Il reato di molestia di cui all’art. 660 C.p. vuole tutelare l’ordine pubblico, ove la molestia arrecata ad altri, interferisce nella sua vita privata e di riflesso nella sua vita sociale. Tale condotta di molestia o disturbo si realizza, secondo la lettera della norma, in un luogo pubblico o aperto al pubblico, ovvero col mezzo del telefono, per petulanza o per altro biasimevole motivo.
Il criterio distintivo tra il reato di atti persecutori e quello di cui all’art. 660 C.p. consiste nel diverso atteggiarsi delle conseguenze della condotta che, in entrambi i casi, può estrinsecarsi in varie forme di molestie, sicché si configura il delitto di cui all’art. 612-bis C.p. quando le condotte molestatrici siano idonee a cagionare nella vittima un perdurante e grave stato di ansia ovvero l’alterazione delle proprie abitudini di vita, mentre sussiste il reato di cui all’art. 660 c.p. ove le molestie si limitino ad infastidire la vittima del reato (Cass., Sez. 5, n. 15625 del 9/2/2021).

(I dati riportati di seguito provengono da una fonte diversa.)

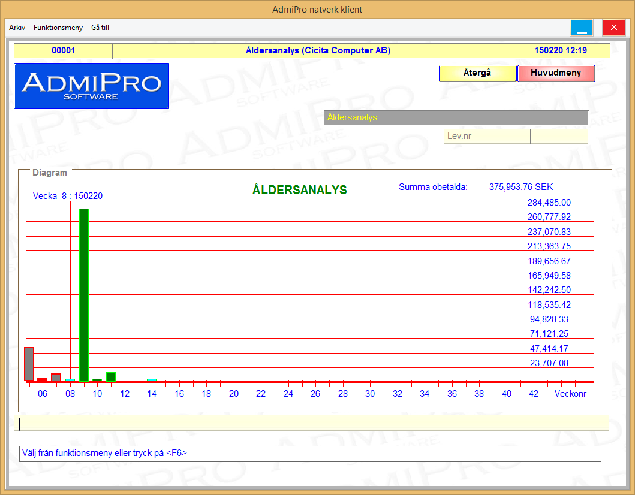Open the Gå till menu
This screenshot has width=635, height=495.
tap(100, 28)
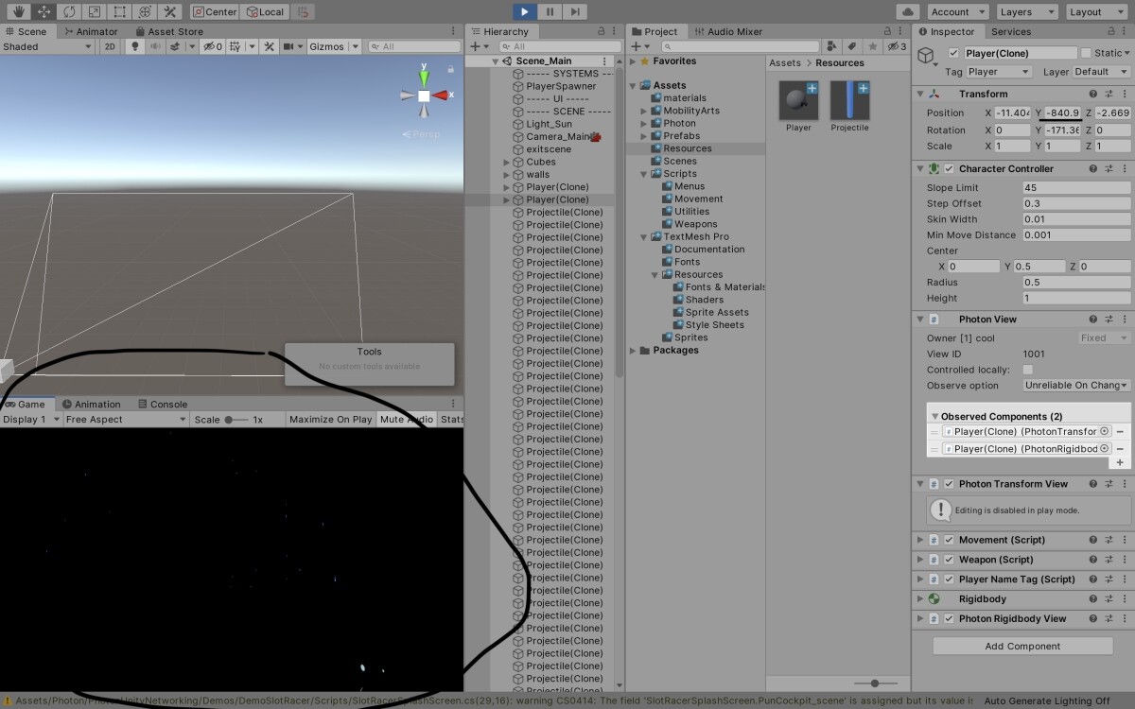Select the Hand tool in the toolbar
1135x709 pixels.
pyautogui.click(x=21, y=11)
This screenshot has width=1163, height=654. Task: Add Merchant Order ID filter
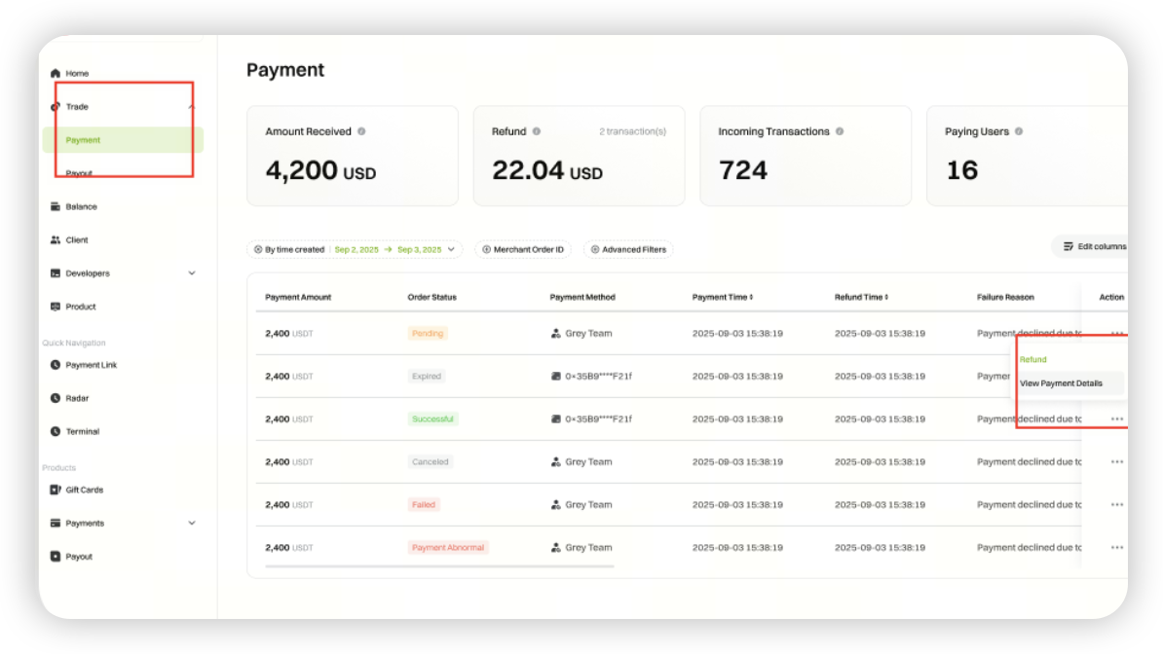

Resta fermo, ovviamente, che, ai fini della sussistenza del reato di atti persecutori piuttosto che di quello di molestie, la prova del turbamento psicologico causato alla vittima deve essere ancorato non soltanto alle dichiarazioni rese dalla stessa ma anche alla obiettiva natura delle condotte molestatrici. Ed infatti, sono utilizzabili ai fini della prova del realizzarsi del grave stato d’ansia elementi sintomatici di tale turbamento psicologico, ricavabili dalle dichiarazioni della stessa vittima del reato, dai suoi comportamenti conseguenti alla condotta posta in essere dall’agente ed anche da quest’ultima, considerando tanto la sua astratta idoneità a causare l’evento, quanto il suo profilo concreto in riferimento alle sue effettive condizioni di luogo e di tempo in cui è stata consumata, in modo che si tenga conto di un’obiettiva idoneità delle molestie a provocare quell’alterazione grave della propria sfera psicologica indicata dalla disposizione incriminatrice (Cass., Sez. VI, n. 23375/2020; Cass., Sez. V, n. 17795/2017; Cass., Sez. VI, n. 50746/2014).
Ciò perché le molestie idonee a trasmodare nel reato di atti persecutori sono quelle che si caratterizzano per cagionare uno stato d’ansia in ragione della loro ampiezza, durata e carica lesiva o spregiativa nei confronti della vittima, (così ancora la sentenza n. 23375 del 2020 che richiama Cass., Sez. V, n. 29826 del 2015).
Si conferma, pertanto, che il criterio distintivo tra le due fattispecie di reato attiene al realizzarsi o meno di uno degli eventi alternativi previsti dal reato di stalking (Cass. Sez. III, n. 9222 del 16/01/2015). (Cassazione Sez. V, n. 15625 del 26.04.2021).